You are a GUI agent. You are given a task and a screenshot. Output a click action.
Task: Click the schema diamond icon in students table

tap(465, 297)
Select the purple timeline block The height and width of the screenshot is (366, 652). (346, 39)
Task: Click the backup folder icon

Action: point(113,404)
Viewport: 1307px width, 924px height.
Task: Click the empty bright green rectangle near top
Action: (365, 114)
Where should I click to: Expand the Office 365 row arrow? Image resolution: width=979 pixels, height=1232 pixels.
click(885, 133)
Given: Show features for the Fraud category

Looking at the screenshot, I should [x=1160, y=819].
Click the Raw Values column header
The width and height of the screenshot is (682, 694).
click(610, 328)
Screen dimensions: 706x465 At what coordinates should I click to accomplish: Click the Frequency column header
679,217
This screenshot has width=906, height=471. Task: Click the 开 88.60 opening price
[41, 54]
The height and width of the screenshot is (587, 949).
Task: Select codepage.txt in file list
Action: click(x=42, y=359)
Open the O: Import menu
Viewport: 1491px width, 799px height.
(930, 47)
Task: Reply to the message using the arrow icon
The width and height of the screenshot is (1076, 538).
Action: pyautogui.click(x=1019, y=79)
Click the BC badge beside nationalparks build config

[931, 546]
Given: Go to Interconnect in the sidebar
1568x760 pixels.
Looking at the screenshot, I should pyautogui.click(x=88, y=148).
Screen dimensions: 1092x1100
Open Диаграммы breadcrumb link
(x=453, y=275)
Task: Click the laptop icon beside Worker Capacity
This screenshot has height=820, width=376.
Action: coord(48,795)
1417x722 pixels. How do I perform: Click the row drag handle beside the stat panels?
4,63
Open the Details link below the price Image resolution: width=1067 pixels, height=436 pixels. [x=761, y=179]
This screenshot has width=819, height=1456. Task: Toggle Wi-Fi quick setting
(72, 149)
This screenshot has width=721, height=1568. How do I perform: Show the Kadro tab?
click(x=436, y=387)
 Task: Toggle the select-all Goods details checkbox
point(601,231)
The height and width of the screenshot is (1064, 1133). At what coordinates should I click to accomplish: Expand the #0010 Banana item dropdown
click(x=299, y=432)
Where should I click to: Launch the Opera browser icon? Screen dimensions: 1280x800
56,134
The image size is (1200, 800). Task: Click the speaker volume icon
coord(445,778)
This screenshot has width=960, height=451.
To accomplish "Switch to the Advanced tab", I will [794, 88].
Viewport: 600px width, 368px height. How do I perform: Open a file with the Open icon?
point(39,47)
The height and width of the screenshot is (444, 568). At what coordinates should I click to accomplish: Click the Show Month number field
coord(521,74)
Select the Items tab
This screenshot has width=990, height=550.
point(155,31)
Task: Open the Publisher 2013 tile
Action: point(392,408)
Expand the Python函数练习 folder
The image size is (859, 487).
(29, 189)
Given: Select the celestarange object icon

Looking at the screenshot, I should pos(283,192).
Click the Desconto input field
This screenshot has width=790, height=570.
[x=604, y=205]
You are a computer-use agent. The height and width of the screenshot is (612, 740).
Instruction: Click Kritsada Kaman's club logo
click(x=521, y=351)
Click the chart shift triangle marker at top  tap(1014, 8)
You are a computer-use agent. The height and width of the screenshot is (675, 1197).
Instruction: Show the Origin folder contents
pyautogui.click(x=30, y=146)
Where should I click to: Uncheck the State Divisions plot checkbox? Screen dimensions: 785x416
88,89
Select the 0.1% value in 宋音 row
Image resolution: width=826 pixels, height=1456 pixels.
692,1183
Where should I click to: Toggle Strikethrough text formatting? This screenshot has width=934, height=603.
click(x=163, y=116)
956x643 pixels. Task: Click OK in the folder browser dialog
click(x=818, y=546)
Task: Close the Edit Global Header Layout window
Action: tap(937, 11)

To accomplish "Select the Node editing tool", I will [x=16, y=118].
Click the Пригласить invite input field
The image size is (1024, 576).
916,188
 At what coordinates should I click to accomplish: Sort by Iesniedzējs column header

────────────────────

Stated task:
Copy all of the records above without any changes.

Result of the exercise:
You are a GUI agent. You are given a task and a screenshot. Output a click action.
Task: Click the schema diamond icon in students table

tap(465, 297)
Select the purple timeline block The height and width of the screenshot is (366, 652). (346, 39)
Task: Click the backup folder icon

Action: point(113,404)
Viewport: 1307px width, 924px height.
Task: Click the empty bright green rectangle near top
Action: (365, 114)
Where should I click to: Expand the Office 365 row arrow? Image resolution: width=979 pixels, height=1232 pixels.
click(885, 133)
Given: Show features for the Fraud category

Looking at the screenshot, I should [x=1160, y=819].
Click the Raw Values column header
The width and height of the screenshot is (682, 694).
click(610, 328)
Screen dimensions: 706x465 At what coordinates should I click to accomplish: Click the Frequency column header
679,217
This screenshot has width=906, height=471. Task: Click the 开 88.60 opening price
[41, 54]
The height and width of the screenshot is (587, 949).
Task: Select codepage.txt in file list
Action: click(x=42, y=359)
Open the O: Import menu
Viewport: 1491px width, 799px height.
(930, 47)
Task: Reply to the message using the arrow icon
The width and height of the screenshot is (1076, 538).
Action: pyautogui.click(x=1019, y=79)
Click the BC badge beside nationalparks build config

[931, 546]
Given: Go to Interconnect in the sidebar
1568x760 pixels.
Looking at the screenshot, I should pyautogui.click(x=88, y=148).
Screen dimensions: 1092x1100
Open Диаграммы breadcrumb link
(x=453, y=275)
Task: Click the laptop icon beside Worker Capacity
This screenshot has height=820, width=376.
Action: coord(48,795)
1417x722 pixels. How do I perform: Click the row drag handle beside the stat panels?
4,63
Open the Details link below the price Image resolution: width=1067 pixels, height=436 pixels. [x=761, y=179]
This screenshot has width=819, height=1456. Task: Toggle Wi-Fi quick setting
(72, 149)
This screenshot has width=721, height=1568. How do I perform: Show the Kadro tab?
click(x=436, y=387)
 Task: Toggle the select-all Goods details checkbox
point(601,231)
The height and width of the screenshot is (1064, 1133). At what coordinates should I click to accomplish: Expand the #0010 Banana item dropdown
click(x=299, y=432)
Where should I click to: Launch the Opera browser icon? Screen dimensions: 1280x800
56,134
The image size is (1200, 800). Task: Click the speaker volume icon
coord(445,778)
This screenshot has width=960, height=451.
To accomplish "Switch to the Advanced tab", I will [794, 88].
Viewport: 600px width, 368px height. How do I perform: Open a file with the Open icon?
point(39,47)
The height and width of the screenshot is (444, 568). At what coordinates should I click to accomplish: Click the Show Month number field
coord(521,74)
Select the Items tab
This screenshot has width=990, height=550.
point(155,31)
Task: Open the Publisher 2013 tile
Action: point(392,408)
Expand the Python函数练习 folder
The image size is (859, 487).
(29, 189)
Given: Select the celestarange object icon

Looking at the screenshot, I should pos(283,192).
Click the Desconto input field
This screenshot has width=790, height=570.
[x=604, y=205]
You are a computer-use agent. The height and width of the screenshot is (612, 740).
Instruction: Click Kritsada Kaman's club logo
click(x=521, y=351)
Click the chart shift triangle marker at top  tap(1014, 8)
You are a computer-use agent. The height and width of the screenshot is (675, 1197).
Instruction: Show the Origin folder contents
pyautogui.click(x=30, y=146)
Where should I click to: Uncheck the State Divisions plot checkbox? Screen dimensions: 785x416
88,89
Select the 0.1% value in 宋音 row
Image resolution: width=826 pixels, height=1456 pixels.
692,1183
Where should I click to: Toggle Strikethrough text formatting? This screenshot has width=934, height=603.
click(x=163, y=116)
956x643 pixels. Task: Click OK in the folder browser dialog
click(x=818, y=546)
Task: Close the Edit Global Header Layout window
Action: tap(937, 11)

To accomplish "Select the Node editing tool", I will [x=16, y=118].
Click the Пригласить invite input field
The image size is (1024, 576).
916,188
 At what coordinates should I click to accomplish: Sort by Iesniedzējs column header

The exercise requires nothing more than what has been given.